The Solar Panel Installer Whose Roof Was Generating and Whose Name Could Not Be Found
A solar installer stands on a roof and reads the shading — the chimney stack, the neighbour's extension, the tree that will grow taller. One calculates what that shading costs over twenty-five years before specifying a single panel. The uncertified installer with a lower quote has not done this calculation. That difference is invisible at the quotation stage and apparent on every electricity bill for the next quarter-century.
A solar panel installer's website gives the homeowner comparing quotes a way to understand what proper pre-installation assessment involves, verify MCS certification independently, and see what battery storage actually adds to payback. It reaches people at the moment they have decided to act. GitFoundry builds these from £1,299 with no monthly fees.

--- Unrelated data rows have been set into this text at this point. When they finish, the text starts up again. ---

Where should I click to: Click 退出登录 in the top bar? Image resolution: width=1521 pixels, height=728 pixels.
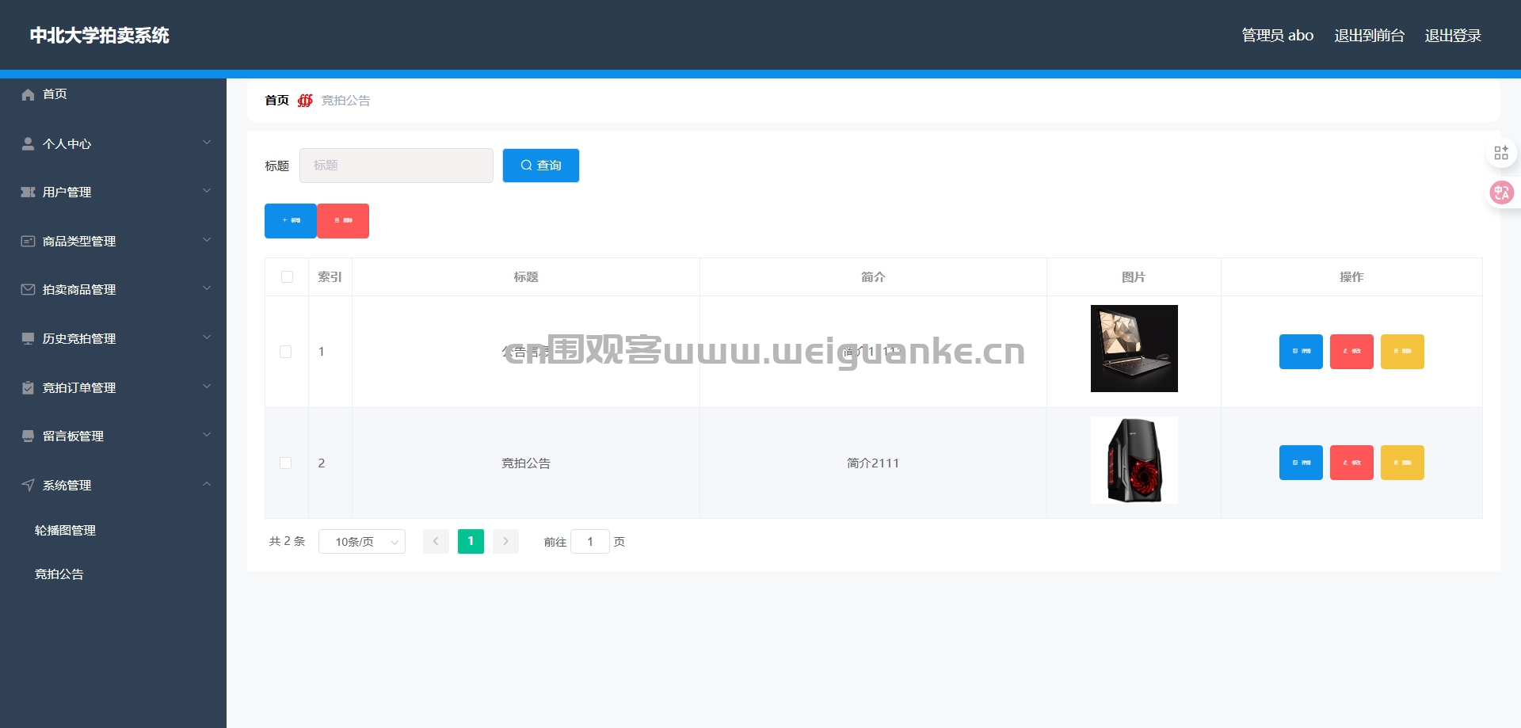pos(1453,36)
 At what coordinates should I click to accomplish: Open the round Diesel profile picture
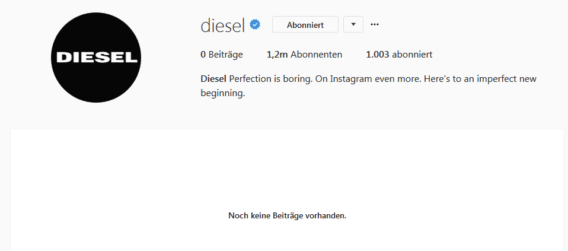click(x=96, y=58)
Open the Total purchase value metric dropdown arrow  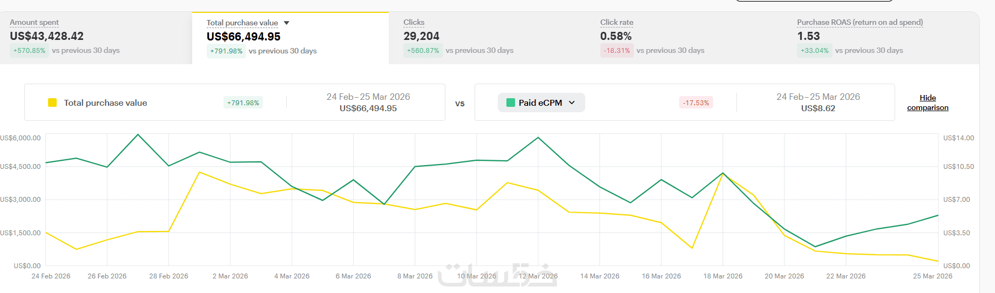coord(287,23)
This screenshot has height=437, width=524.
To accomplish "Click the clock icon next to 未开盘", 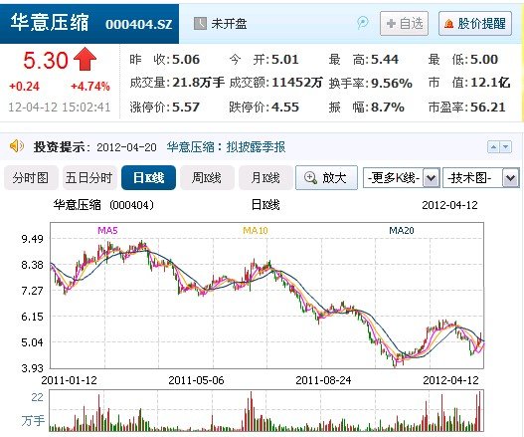I will 200,24.
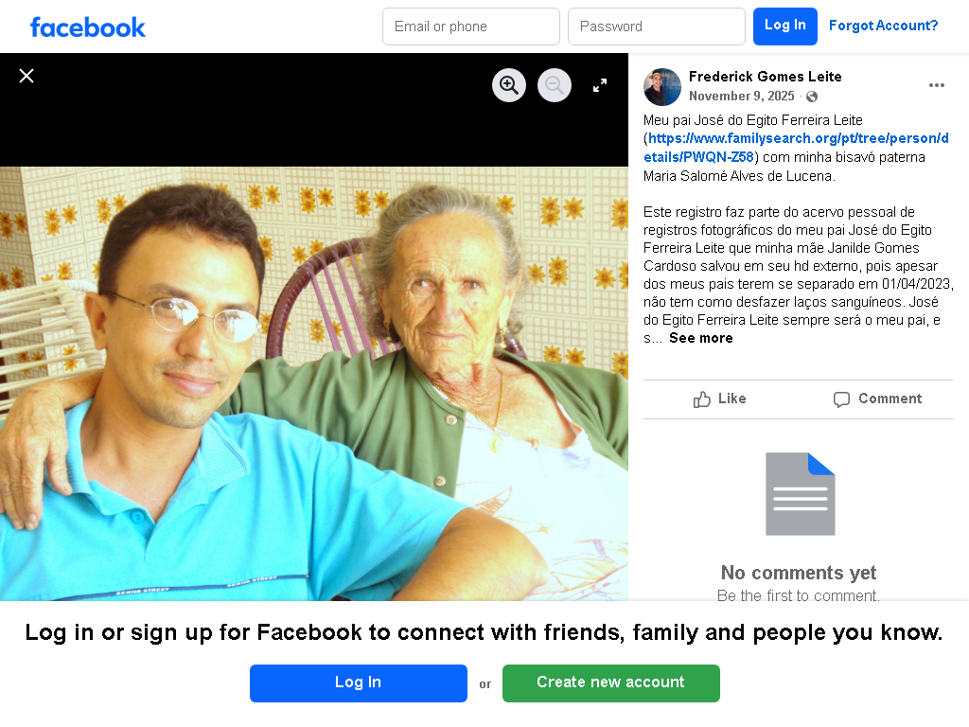
Task: Click the Email or phone field
Action: click(x=471, y=27)
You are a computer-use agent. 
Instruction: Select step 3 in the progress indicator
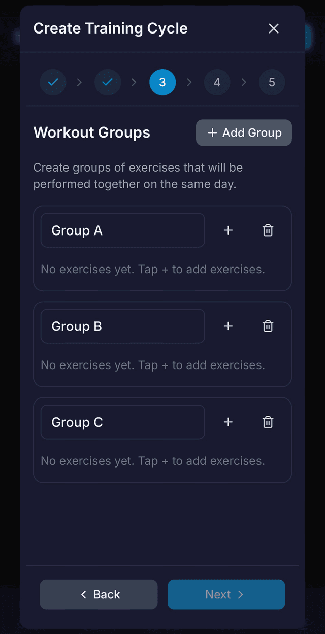(163, 82)
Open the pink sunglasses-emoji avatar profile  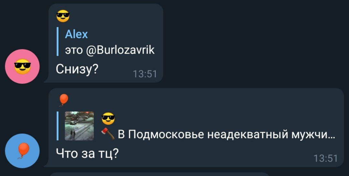point(22,66)
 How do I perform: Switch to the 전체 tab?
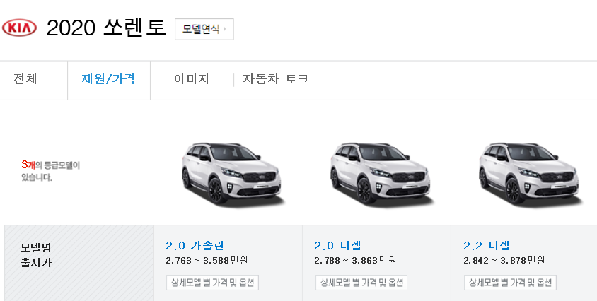click(25, 79)
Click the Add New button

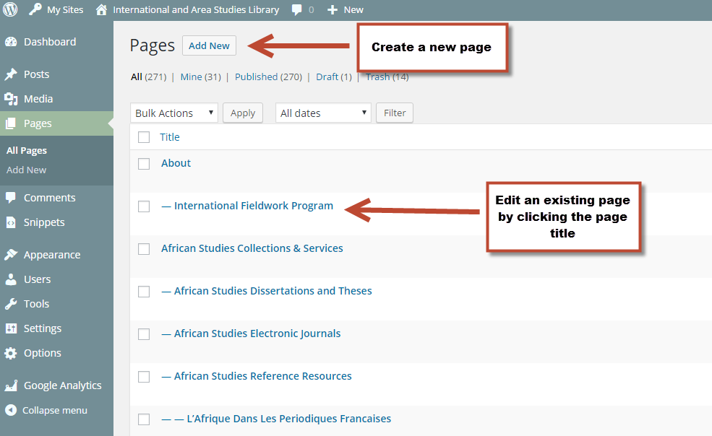click(209, 45)
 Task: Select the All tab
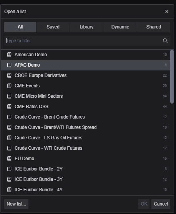click(20, 27)
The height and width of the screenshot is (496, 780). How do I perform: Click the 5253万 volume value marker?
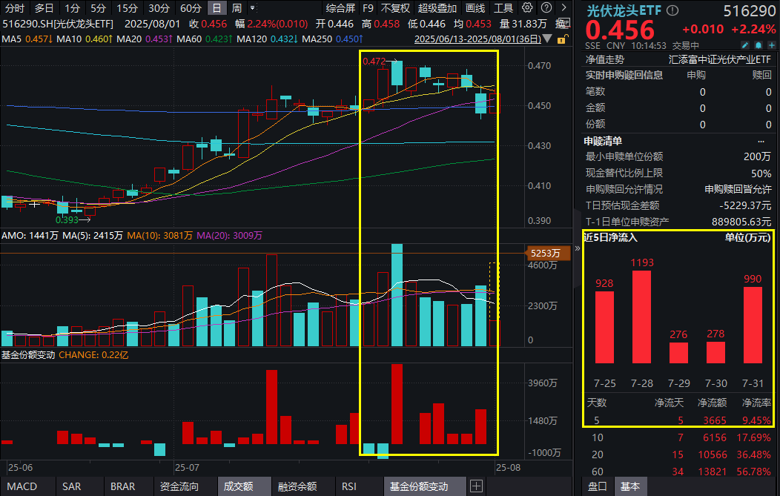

The homeowner's search for solar panels begins with a bill and proceeds through research. A system size in kWp is meaningless without knowing roof orientation and pitch. A payback period is meaningless without knowing whether it includes a battery, at what export rate, and whether it assumes constant electricity prices for a decade. The homeowner who has begun asking these questions needs an installer who will answer them from site data, not from a script.
On the Difference Between a Quotation and an Assessment
Shading analysis separates careful installations from average ones. A string inverter operates at the output of its weakest panel. A shadow across one panel constrains the entire string's output. The installer who modelled shading before specifying has produced a system that will generate measurably more electricity over twenty-five years than the one who quoted from a photograph.
What a Website Makes Possible
A website makes the assessment process visible before the homeowner has committed to anything. It explains what PV modelling shows and why inverter choice follows from the shading profile. It addresses battery storage honestly — when it adds value, when the numbers do not support it, what realistic payback looks like. It confirms MCS certification with a verifiable number and includes genuine customer reviews of what systems have actually generated.
The homeowner whose three quotes differ by £4,000 has no way to know why. A website explaining the process makes the comparison meaningful rather than arbitrary.
The homeowner comparing quotes that differ by thousands of pounds has no way to understand why. A website that confirms MCS certification, describes the pre-installation assessment honestly, and explains battery storage without overselling it gives the right installer a way to be found — and chosen for the right reasons.
What should a solar panel installer's website include?
A solar installer's website should confirm MCS certification prominently and explain what the pre-installation survey covers — roof condition, orientation, shading analysis, and why shading determines the inverter choice. Battery storage should be addressed honestly: when it adds value, when it does not, what realistic payback looks like. Genuine customer reviews with actual generation data, a stated service area, and a direct way to book a survey complete the picture.
How much does a solar panel installer website cost in the UK?
A GitFoundry website for a solar panel installer starts at £1,299. It confirms MCS certification and describes the roof survey and shading analysis process. It addresses battery storage honestly and covers planning permission and DNO notification. One payment, no monthly fees, yours outright.